• DIRECTION
Find every line in the items below that contains the word "height", and copy each such line.

begin SUPPLIED MATERIAL

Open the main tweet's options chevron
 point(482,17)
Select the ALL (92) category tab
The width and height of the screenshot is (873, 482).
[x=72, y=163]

end SUPPLIED MATERIAL

• COMPLETED EXERCISE
The width and height of the screenshot is (873, 482).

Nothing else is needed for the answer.